**EXERCISE AIM**.
Copy out every line of the material below word for word, leaving out the pictures.

**EXTRACTED INFORMATION**.

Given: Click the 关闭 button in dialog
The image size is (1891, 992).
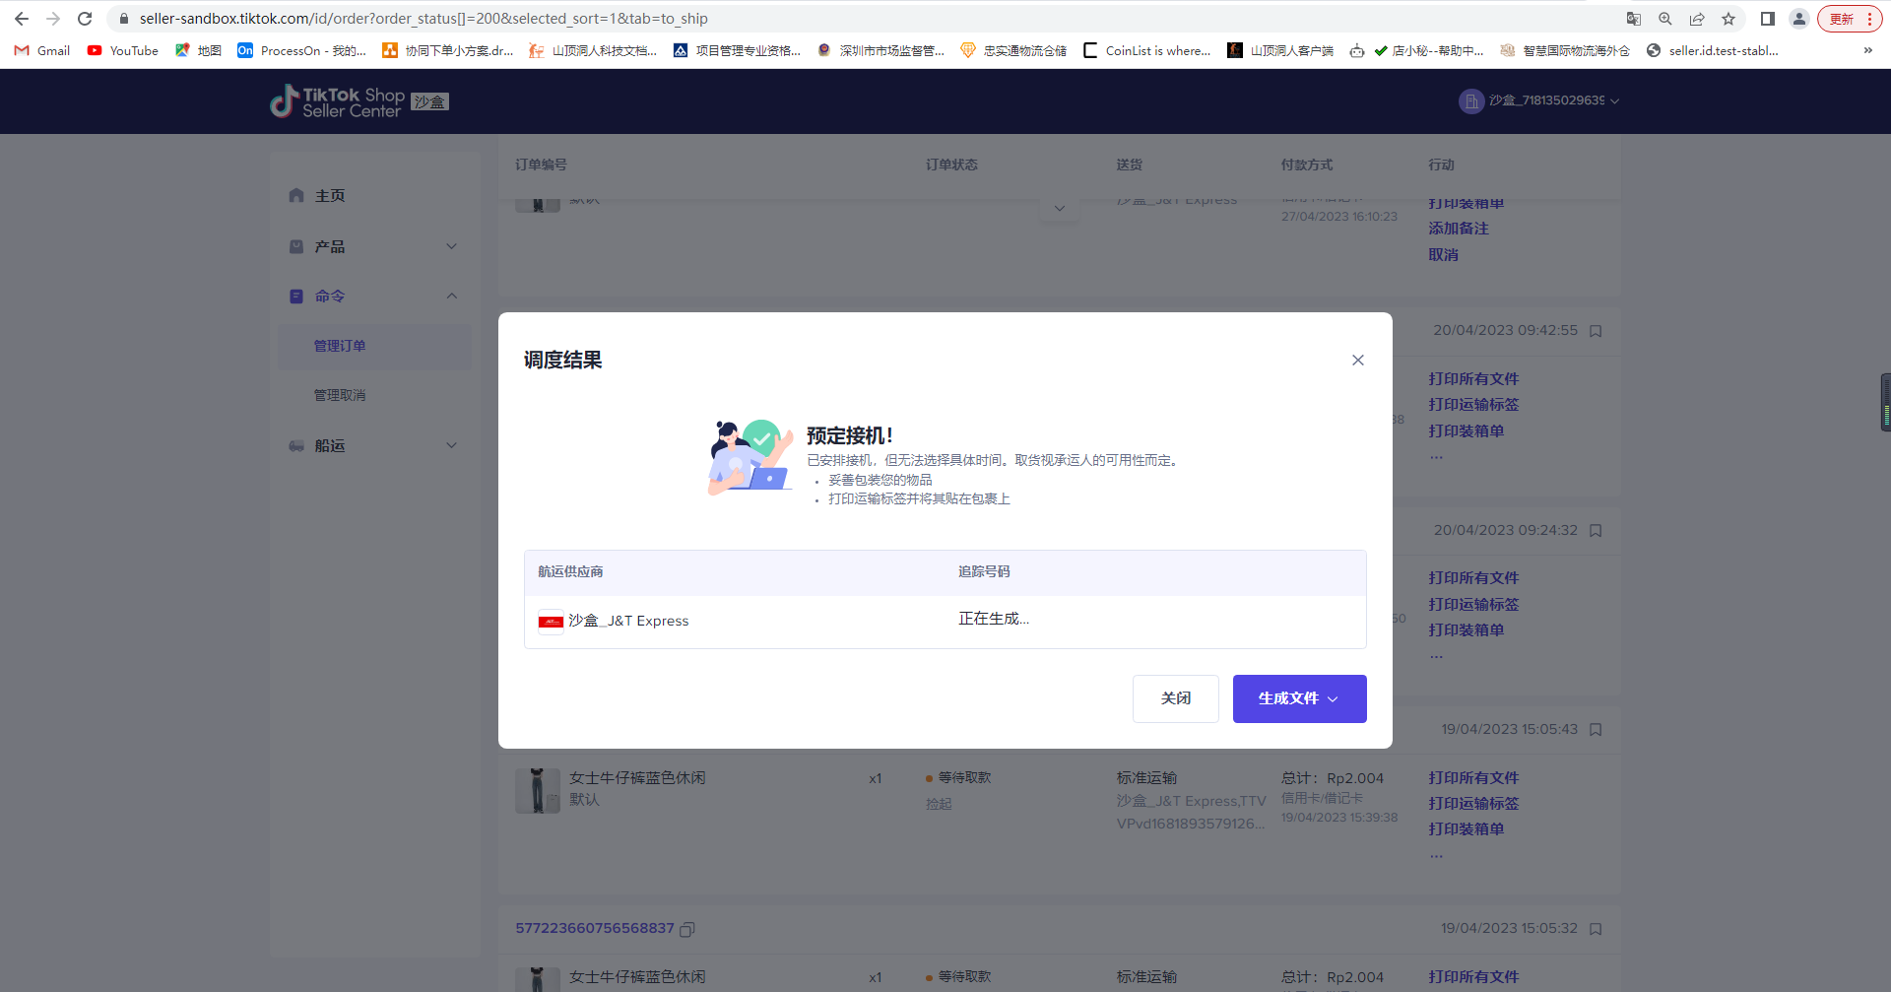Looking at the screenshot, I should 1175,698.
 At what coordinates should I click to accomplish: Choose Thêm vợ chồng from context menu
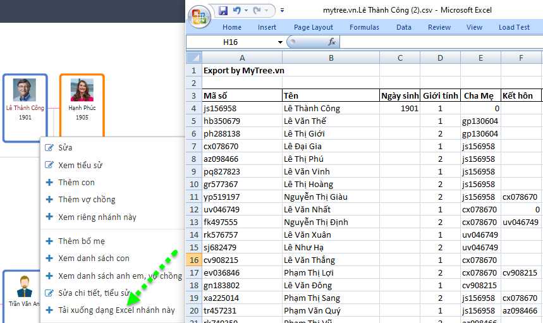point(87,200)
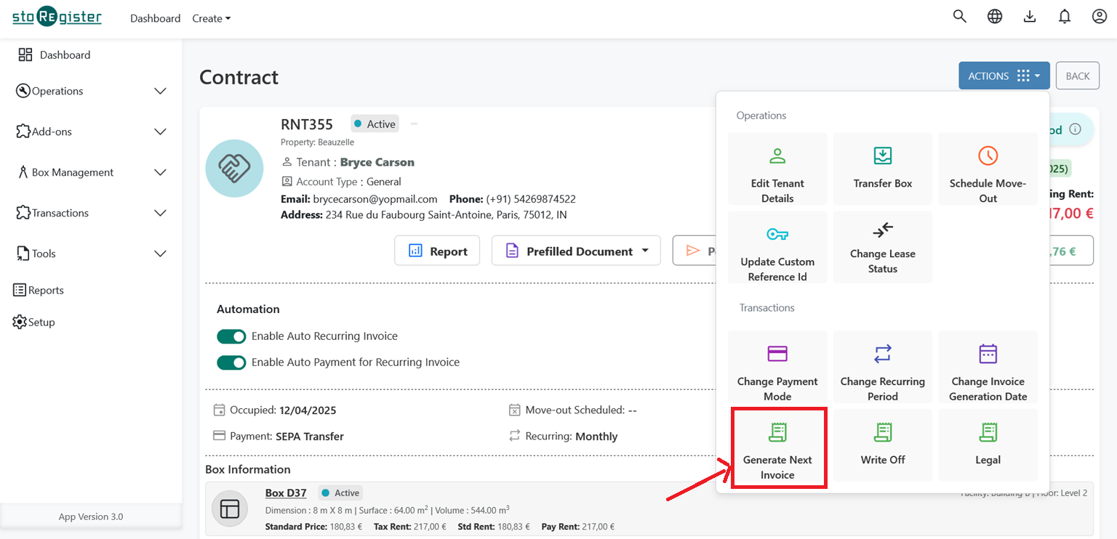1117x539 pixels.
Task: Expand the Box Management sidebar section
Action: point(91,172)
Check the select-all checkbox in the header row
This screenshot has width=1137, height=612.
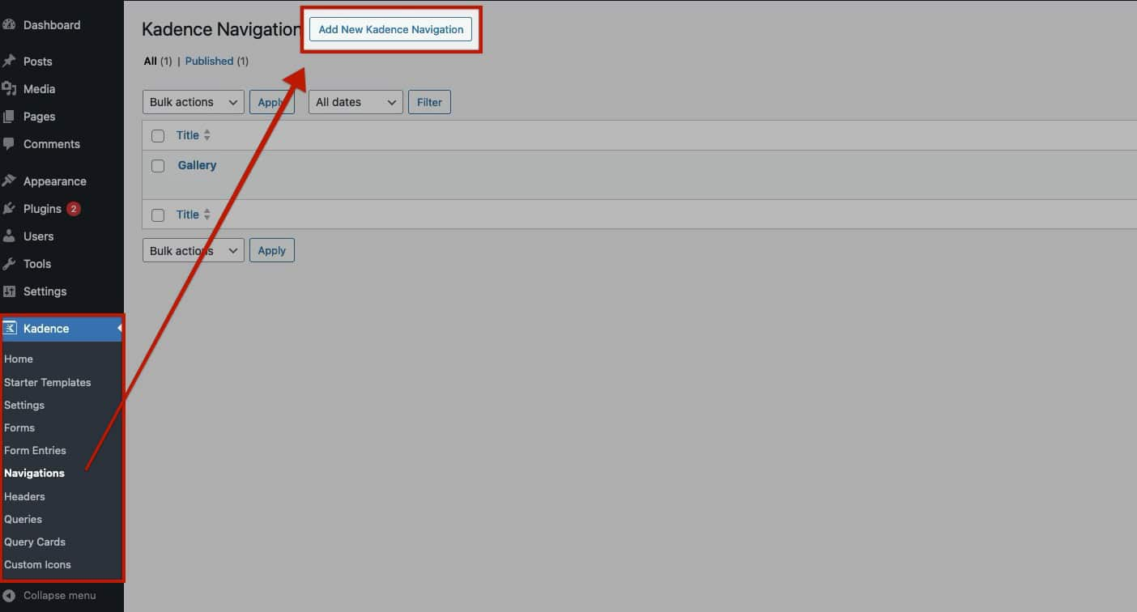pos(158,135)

**TASK OUTPUT**.
Given: Click the 关闭 button in dialog
The image size is (1891, 992).
Looking at the screenshot, I should 1175,698.
 At what coordinates should I click to accomplish: Choose Thêm vợ chồng from context menu
point(87,200)
1117x539 pixels.
Task: Expand the Box Management sidebar section
Action: point(91,172)
Check the select-all checkbox in the header row
This screenshot has width=1137, height=612.
pos(158,135)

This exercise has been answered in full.